友達(中国人)から頼まれて、なぜか環境問題についての取材を受ける事になった。どうやら世界環境保護デーに合わせて、北京に住む外国人に自国と中国の環境問題への取り組みの違いなどを聞いて記事にするらしい。結構大きな新聞社なのだけど、友達の友達という記者の李君(年下なので)から電話を受けた時に「この人段取り悪い…?」と嫌な予感がしていた。
 おととい取材は土曜の昼と決めたはずで、昨日は取引先との会食があるから用があるならメールをくれと言っておいた。にも関わらず、食事が始まると同時に電話がかかってきた
私:「昨日も言ったけど、今日はお客様との会食なので用があったらメールして。」
李君:「すみません。あの明日の事なんですけど、ちょっと変更が。」
私:「だからメールにして!!」

 その後来たメール…「仕事が終わったら電話下さい。

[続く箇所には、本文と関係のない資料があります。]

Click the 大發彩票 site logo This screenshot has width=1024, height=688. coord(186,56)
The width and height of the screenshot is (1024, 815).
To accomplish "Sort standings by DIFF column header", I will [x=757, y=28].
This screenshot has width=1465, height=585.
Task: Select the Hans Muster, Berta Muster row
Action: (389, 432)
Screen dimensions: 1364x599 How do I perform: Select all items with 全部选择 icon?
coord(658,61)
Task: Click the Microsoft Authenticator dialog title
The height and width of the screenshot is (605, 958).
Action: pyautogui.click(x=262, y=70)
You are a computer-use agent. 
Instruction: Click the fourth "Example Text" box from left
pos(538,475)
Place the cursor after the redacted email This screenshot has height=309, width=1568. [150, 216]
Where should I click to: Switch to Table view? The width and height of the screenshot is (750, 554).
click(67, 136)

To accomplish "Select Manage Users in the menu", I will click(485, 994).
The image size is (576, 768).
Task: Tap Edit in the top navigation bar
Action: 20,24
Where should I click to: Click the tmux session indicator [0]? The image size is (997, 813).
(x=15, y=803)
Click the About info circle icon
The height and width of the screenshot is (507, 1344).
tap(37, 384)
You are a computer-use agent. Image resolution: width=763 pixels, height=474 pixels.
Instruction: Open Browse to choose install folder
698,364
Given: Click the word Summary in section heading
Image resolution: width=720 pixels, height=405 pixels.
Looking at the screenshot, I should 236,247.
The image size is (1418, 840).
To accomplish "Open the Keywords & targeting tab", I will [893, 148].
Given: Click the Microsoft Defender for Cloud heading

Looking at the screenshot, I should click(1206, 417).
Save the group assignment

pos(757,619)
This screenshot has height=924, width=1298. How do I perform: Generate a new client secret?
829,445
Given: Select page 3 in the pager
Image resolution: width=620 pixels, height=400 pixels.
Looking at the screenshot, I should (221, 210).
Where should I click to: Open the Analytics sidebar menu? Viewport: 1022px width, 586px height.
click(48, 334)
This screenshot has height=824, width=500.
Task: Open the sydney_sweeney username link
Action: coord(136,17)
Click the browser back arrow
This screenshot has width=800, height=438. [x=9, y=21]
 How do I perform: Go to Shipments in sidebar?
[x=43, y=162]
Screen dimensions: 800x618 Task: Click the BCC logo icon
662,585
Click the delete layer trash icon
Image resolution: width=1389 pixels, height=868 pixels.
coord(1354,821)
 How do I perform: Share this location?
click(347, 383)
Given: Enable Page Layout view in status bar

」
 あなたは記者なのに用件まとめてメールすることもできないのですか(・Θ・;)

 で、後から電話をして聞いた彼の話のポイントをまとめると…
ー分は今まで編集だったのだけど、会社の方針で今回初めて記者をすることになった。
∪萋初めてのドイツ人を取材したが、それをまとめて上司に見せたら「とても使えない。」とひどく怒られ、あなたへの取材には上司が同行することになった。
つきましては時間を夜に変更して欲しい。

 これだけ伝えるのに、言い訳がはいったり話が脱線したりで10分以上。
 で、最終的に今日の夜7時に時間を決めたのだが…。

 6時、携帯が鳴る。李です。もう着きました。
 
 はぁ???今何時?私は明日の花見に持って行く煮物を作り始めた所なんだけど。「いや、悪いけど7時って言ってたんだからちょっと待って。」
 「でも家にいるんですよね?どこでどれくらい待てばいいんですか??」

 ああ、もういいよ。来なよ…。

 家の前まで迎えに行くと、立っているのは彼一人。「実は上司が来れなくなって、週末なので早く用事が終わった方が良いと思って来ました。(笑顔)」
 じゃあ先に電話してから私の都合を聞いてください…。

 そして取材。一生懸命なのはわかる、わかるんだけど何でも環境保護に結びつけるのは止めてください。
 「あなたがお茶と一緒に台ふきんを持ってきたのは、紙で拭くと環境破壊になるからですか?」「さっき、明日友達と出かける時に持って行く料理を作っていると言いましたが、外で買わないのはトレイなどのゴミが出て環境破壊になるからですか?」

 違います。台ふきんを使うのは習慣だから。外でおかずを買わないのは、自分で何か作った方が花見らしくて楽しいから。

 さて、本題。
李君:「日本は中国に比べて街などがとてもきれいだと言われています。どうしてだと思いますか?」
私:「習慣と教育の違い。」
李君:「そういった身近な環境を良くする為、中国人が一番考えなければいけないのは何だと思いますか?」
私:「個人の意識の向上。」
李君:「それはどういうことで養われると思いますか。」
私:「教育。学校、家庭、地域全ての。」
 そのほか、ゴミの捨て方から環境保護運動から車の公害まで日中の違いを聞かれ続け、取材時間2時間。疲れ切った。前回上司に叱られたので、彼も落ち度が無いように必死なのはわかるけど。
 でもさぁ、「これは取材とは関係ないんですが。」と言って、さり気なく靖国問題聞いてきましたね??
 友達の友達ということもあるし、一応日本人代表なので誠心誠意回答し、全てを録音した李君は満足そうに「今日は大丈夫です。」と言って帰って行った。

 が、一時間ほどしたら電話がかかってきた…。

李君:「あの、上司から教育と公共の環境の違いをもっと聞けといわれまして。あの日本人は何でゴミを町中に捨てないんでしょうか?」
私:「あー、もうだから、人が10人いて9人捨てたらたぶん自分も捨てるけど、9人捨てなかったら捨てないでしょ?9人捨てるのが今の中国。捨てないのが日本。じゃあそれがどうしてそうなのかというのは…。」
李君:「待ってください。録音します。」

私:「…。あのさぁ、私明日日本人の友達と花見するから。そこに日本の超有名な教育系出版社の北京総代表が来るから、そういう人たちからも話聞けば?」

 ということで、明日の花見になぜか李君参加決定。

 っていうかあなたが1時間も早く来たせいで、私は煮物の味付けのタイミングを逃してしまい、失敗してしまいました。
 食べられないほどじゃないから持って行くけどね。本来なら大量に作ればいつもよりおいしくなるはずなのに〜。きーっ!!!!